TASK DIRECTIONS — The required output is the exact run of lines from the one bearing "The image size" through the final line of the listing below, with the pictures removed.

INPUT FOR THIS TASK —
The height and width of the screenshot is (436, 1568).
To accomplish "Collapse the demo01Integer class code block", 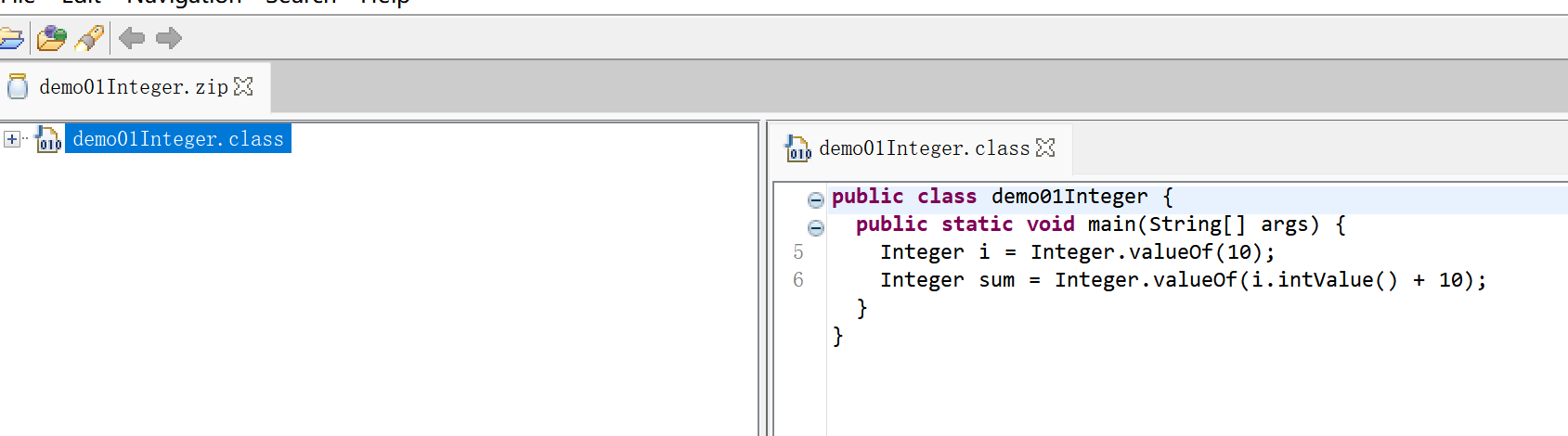I will click(815, 199).
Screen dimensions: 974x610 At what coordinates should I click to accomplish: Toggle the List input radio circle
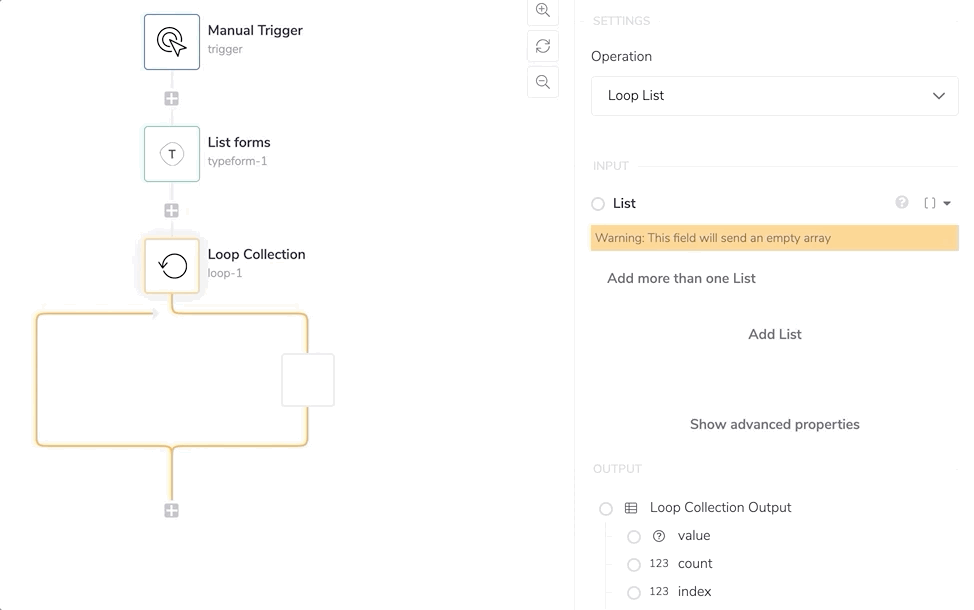coord(598,204)
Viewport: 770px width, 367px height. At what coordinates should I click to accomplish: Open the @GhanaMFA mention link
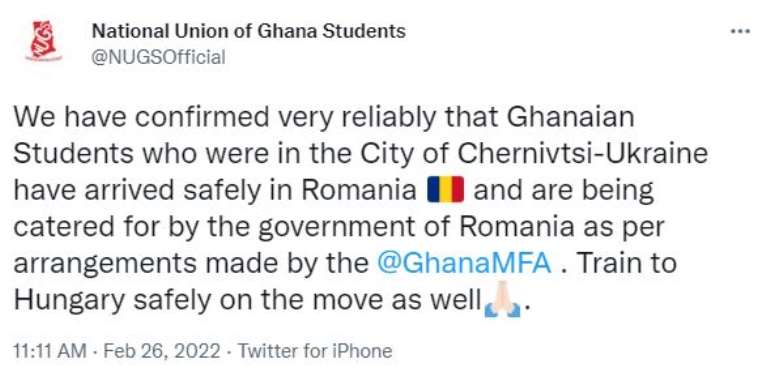(465, 263)
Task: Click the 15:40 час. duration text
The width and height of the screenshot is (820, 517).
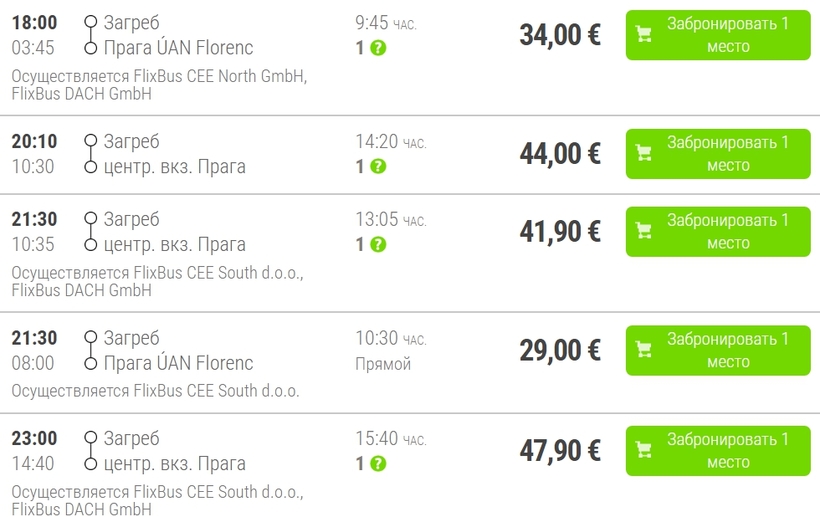Action: point(391,439)
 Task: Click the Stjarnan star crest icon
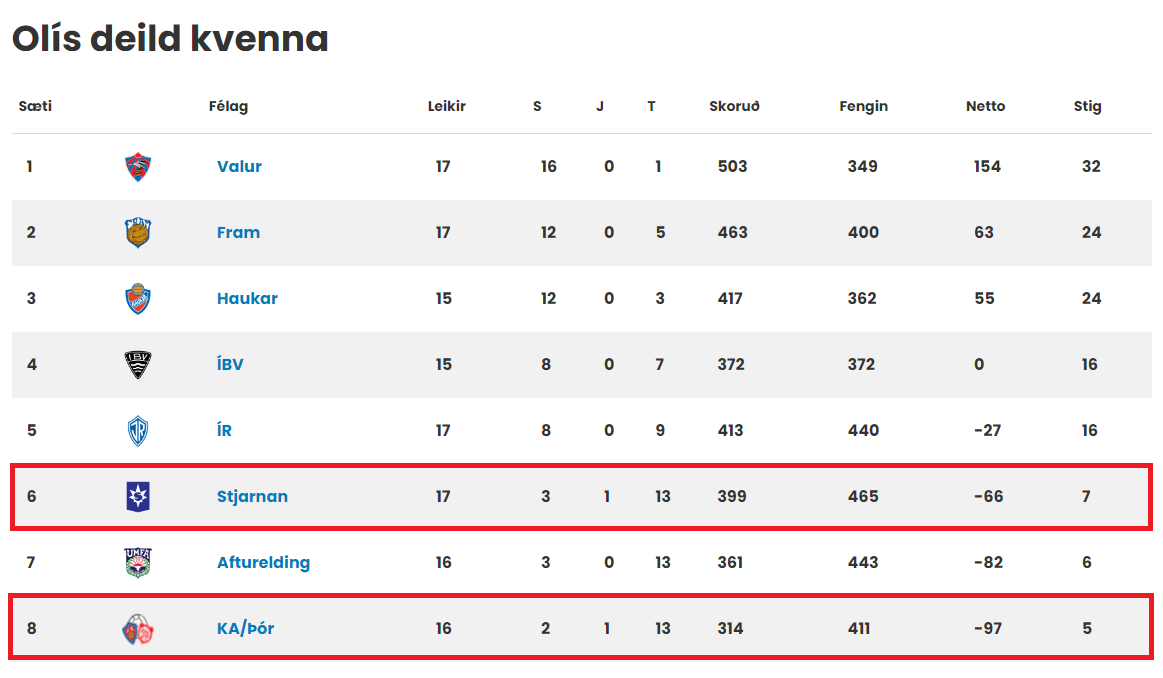138,496
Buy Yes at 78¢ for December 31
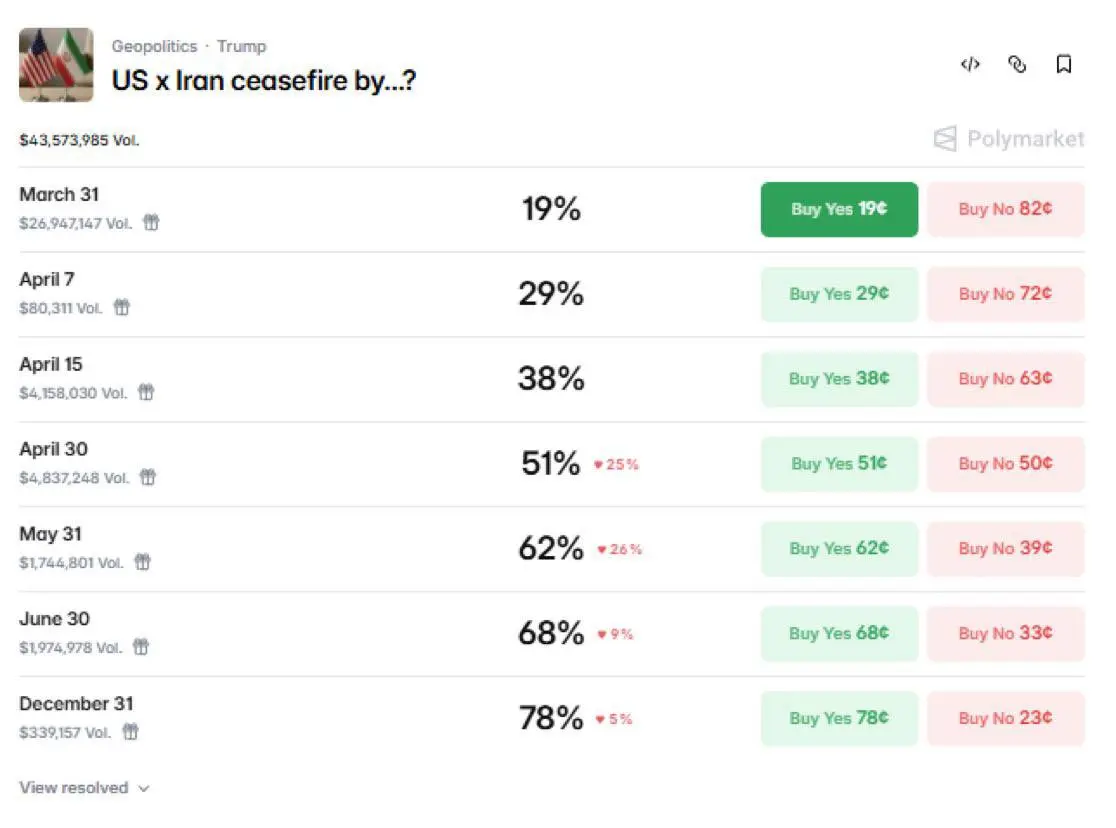The width and height of the screenshot is (1116, 828). 839,719
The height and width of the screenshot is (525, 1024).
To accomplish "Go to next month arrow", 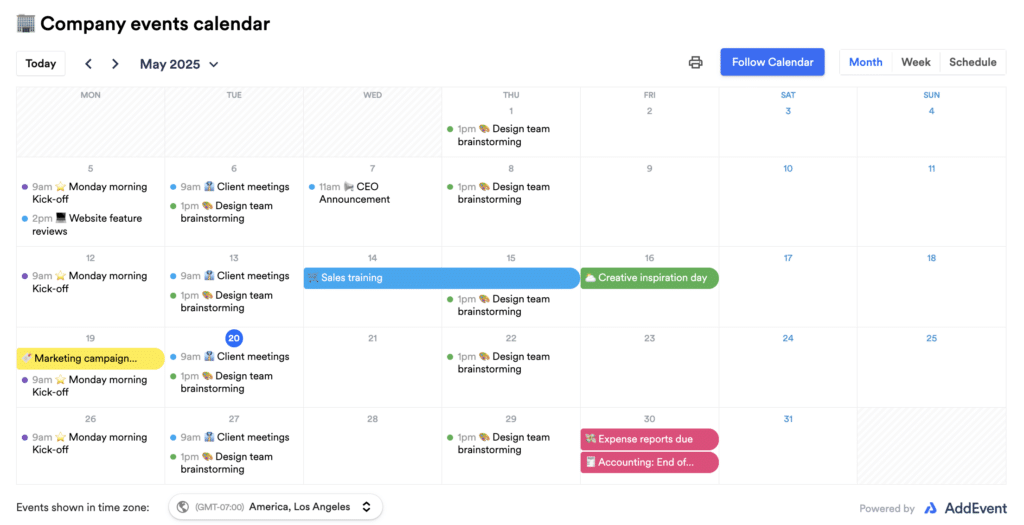I will tap(115, 64).
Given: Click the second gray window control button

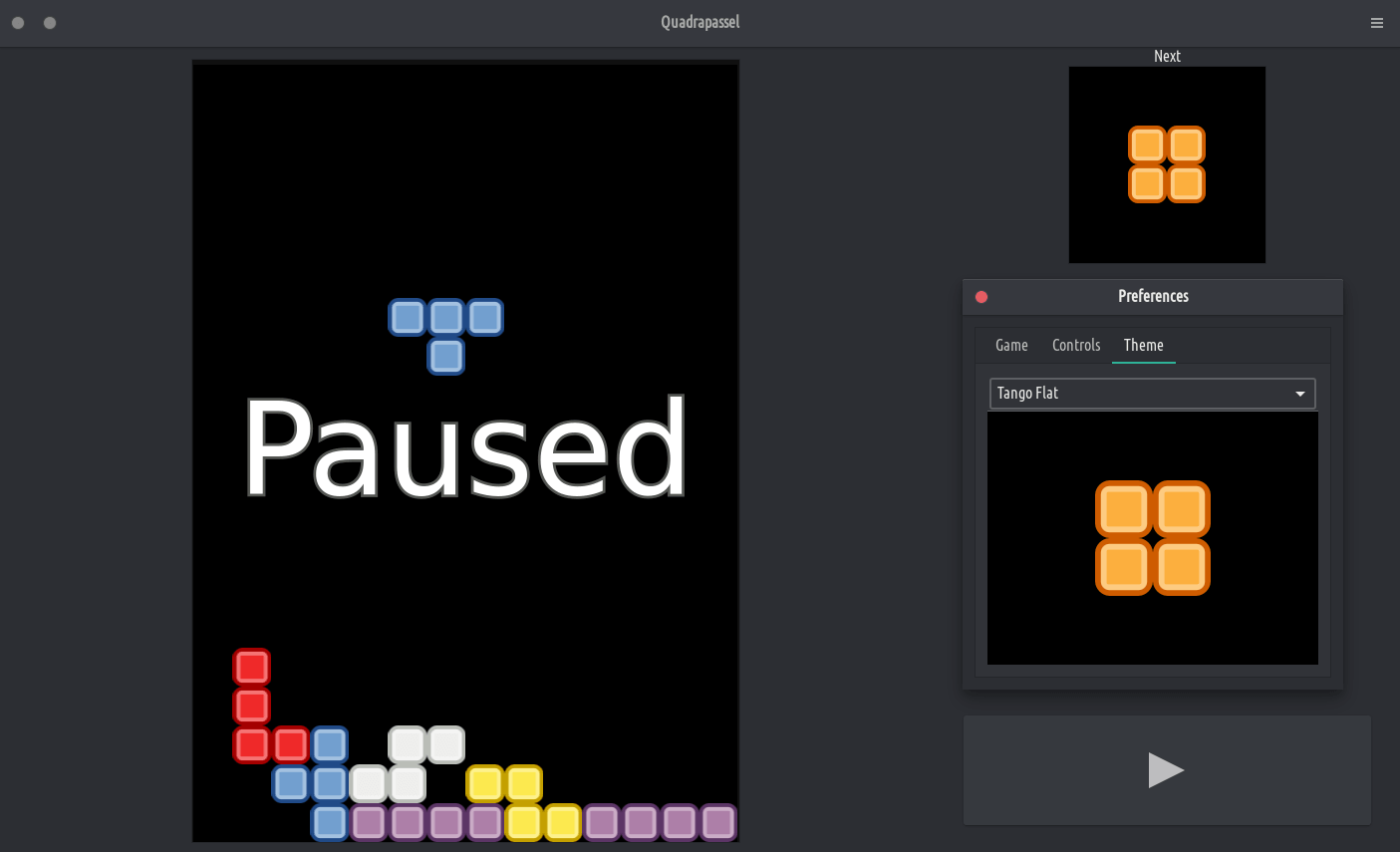Looking at the screenshot, I should [50, 23].
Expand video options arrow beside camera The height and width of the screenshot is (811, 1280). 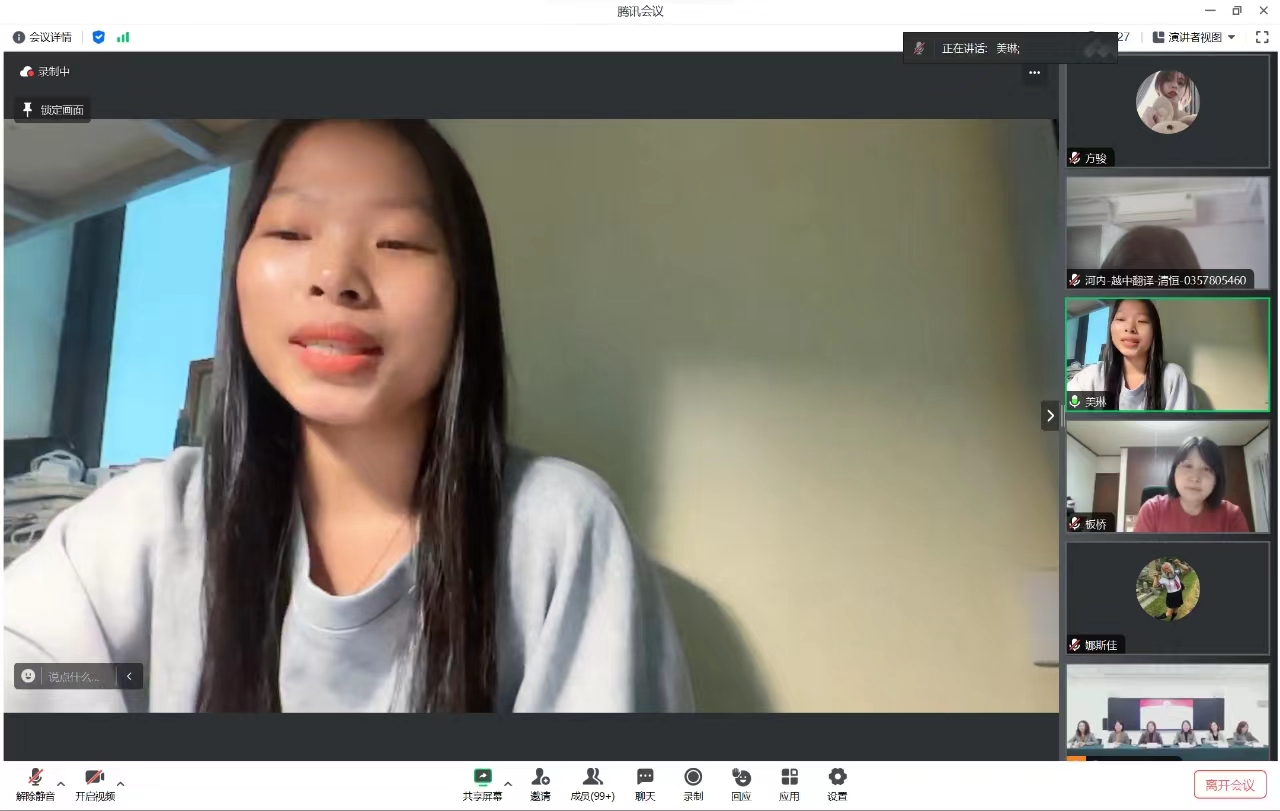(x=121, y=783)
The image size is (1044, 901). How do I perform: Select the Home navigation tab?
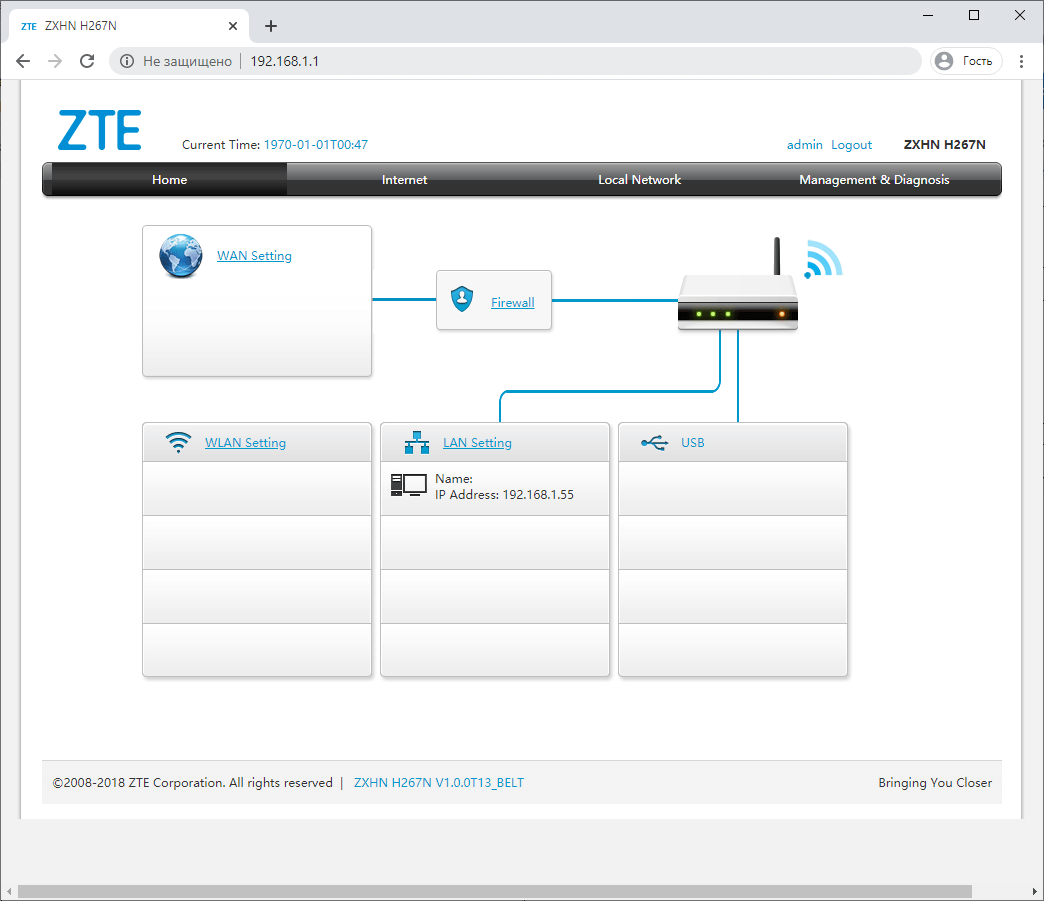click(169, 180)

SOLUTION TO THIS PROBLEM —
The image size is (1044, 901). How do I perform: Select the Home navigation tab?
click(169, 180)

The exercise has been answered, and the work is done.